SOURCE PASSAGE:
Von Willebrand's Disease (vWD) is both an inherited and acquired condition. Breeds most commonly inheriting the trait for this disease are Doberman Pinschers, standard poodles, Pembroke Welsh Corgis, Scotties, Shelties and golden retrievers, among others. This disease, which is a deficiency in a certain clotting factor (a blood protein), can also be caused by other conditions such as hypothyroidism, estrus, pregnancy, infections and certain drugs including NSAIDs like aspirin.
vWD is the most common inherited bleeding disorder in dogs, and it is a recessive trait that can affect males and females equally. These dogs lack the ability to manufacture von Willebrand's factor, or Factor VIII (8), a blood protein essential in the clotting cascade. With its absence, blood cannot clot properly and many affected animals will spontaneously bleed. Without the ability to clot reliably, these animals are at serious risk of bleeding to death.
Sometimes problems are noted first when the animal bleeds spontaneously, such as a nosebleed. vWD can also be picked up during things like a nail trim, and if one of the nails is "quicked" it doesn't stop bleeding, even with much application of styptic powder. It can also be noticed at the time of spaying or neutering, or during examination when blood is drawn for a heartworm test. Bleeding can also be noted in vomitus or in the stool, and the presence of a dark tarry stool indicates bleeding in the upper GI tract.
Other clotting problems can cause these signs, so just because a commonly affected breed is bleeding like this doesn't mean it's vWD, so a workup is always in order and this usually entails general bloodwork as well as specific clotting function tests and testing of thyroid function.

YOUR TASKS:
1. In the von Willebrand's disease passage:
(a) Which blood protein do dogs with vWD lack the ability to manufacture?
(b) What does a dark tarry stool indicate?
(c) What does a workup for these bleeding signs usually entail?
2. Could you copy the von Willebrand's disease passage word for word, from "Other clotting problems" to "of thyroid function."?
3. Can you sum up the von Willebrand's disease passage in two sentences?

THE DATA:
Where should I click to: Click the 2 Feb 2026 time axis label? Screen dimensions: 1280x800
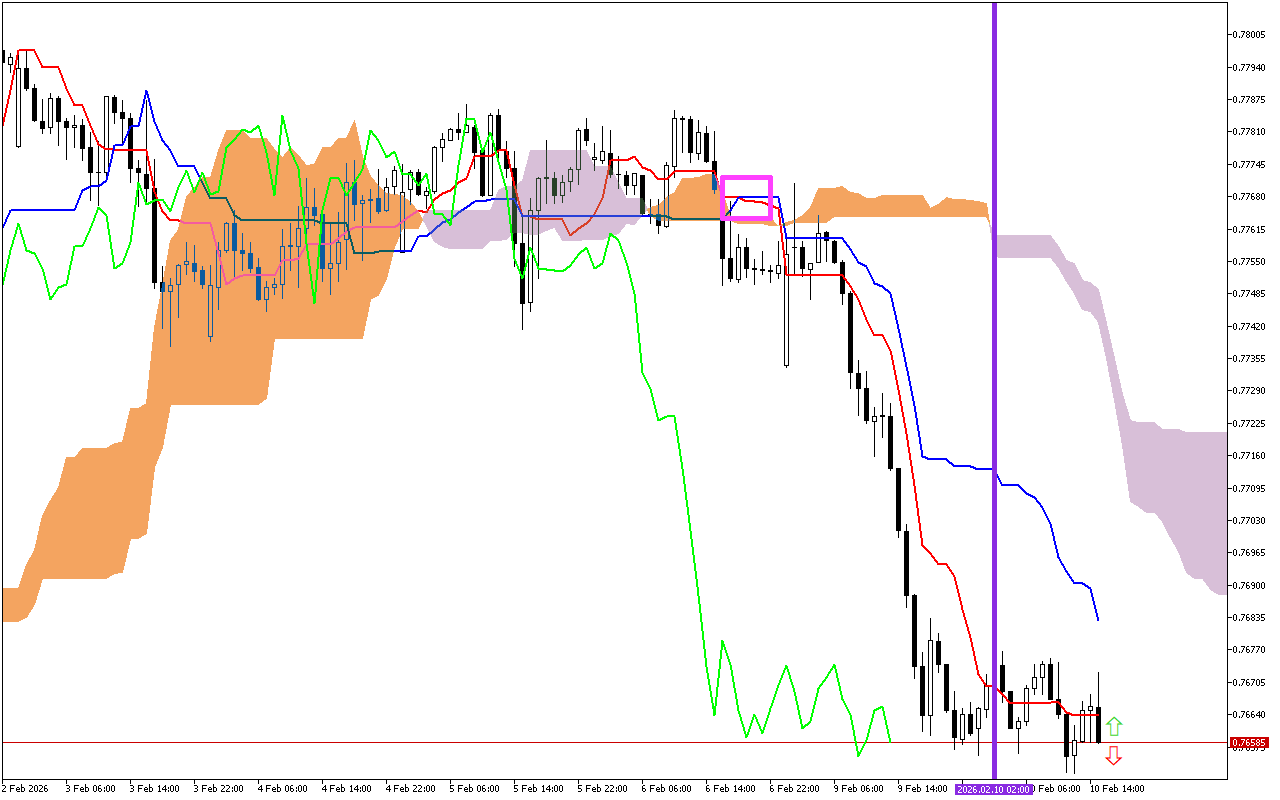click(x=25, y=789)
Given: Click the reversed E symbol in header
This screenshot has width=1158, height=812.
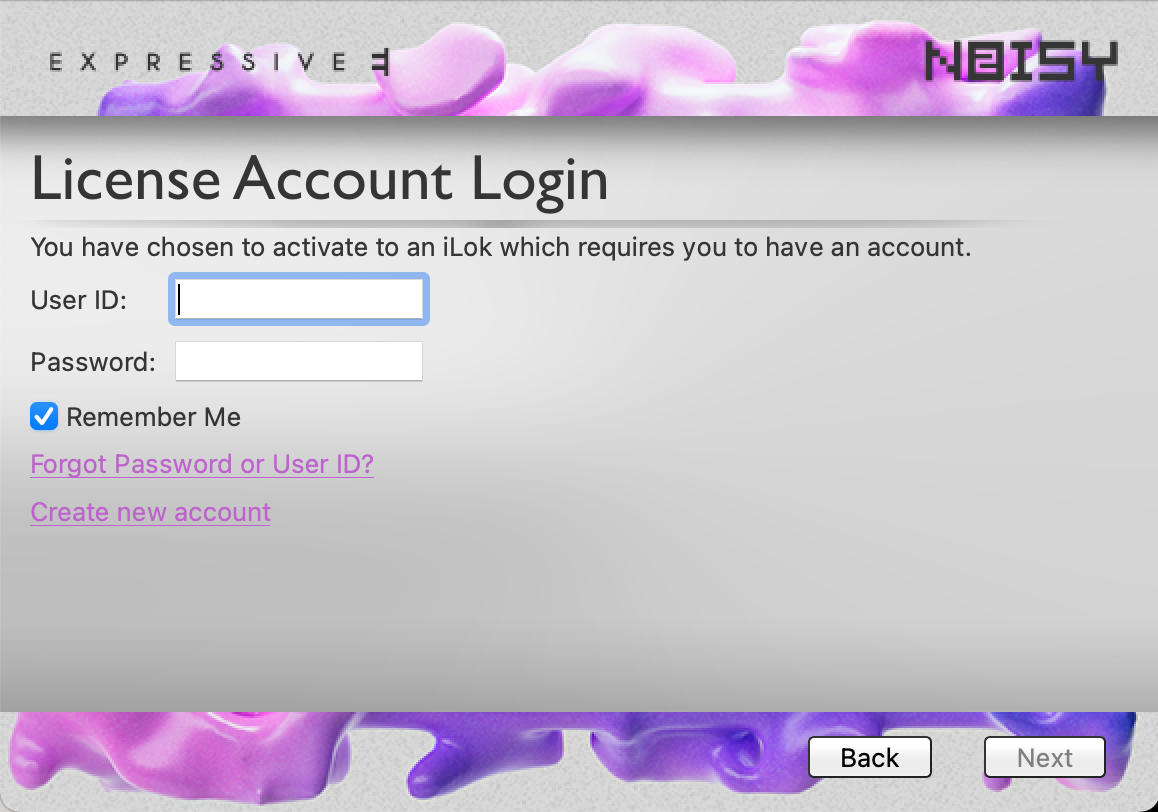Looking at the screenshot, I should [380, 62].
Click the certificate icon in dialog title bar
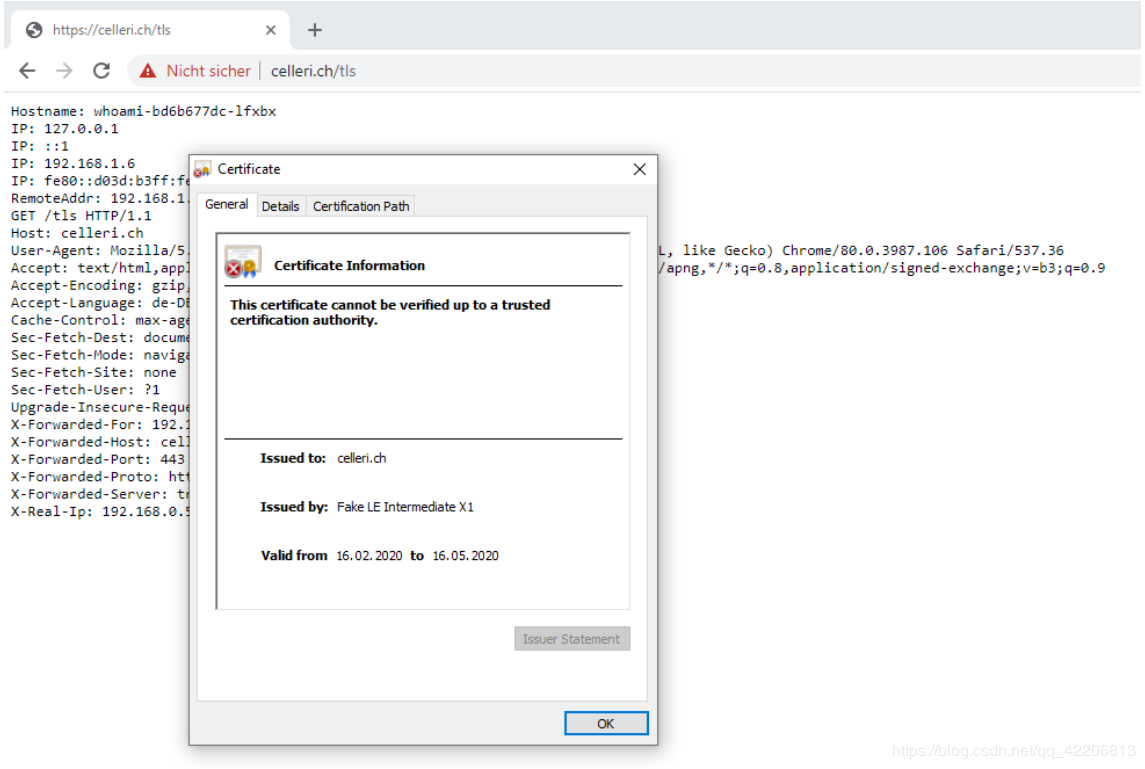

ANSWERS TO THE TASKS:
1.
(a) Von Willebrand's factor, or Factor VIII (8).
(b) Bleeding in the upper GI tract.
(c) General bloodwork, specific clotting function tests and testing of thyroid function.

2.
Other clotting problems can cause these signs, so just because a commonly affected breed is bleeding like this doesn't mean it's vWD, so a workup is always in order and this usually entails general bloodwork as well as specific clotting function tests and testing of thyroid function.

3. Von Willebrand's disease is an inherited and acquired deficiency in a clotting factor and the most common inherited bleeding disorder in dogs, leaving affected animals unable to clot properly and at serious risk of bleeding to death. It may first be noticed through spontaneous bleeding such as a nosebleed or through bleeding that won't stop after a nail trim, but other clotting problems can cause these signs, so a workup of general bloodwork, clotting function tests and thyroid testing is always in order.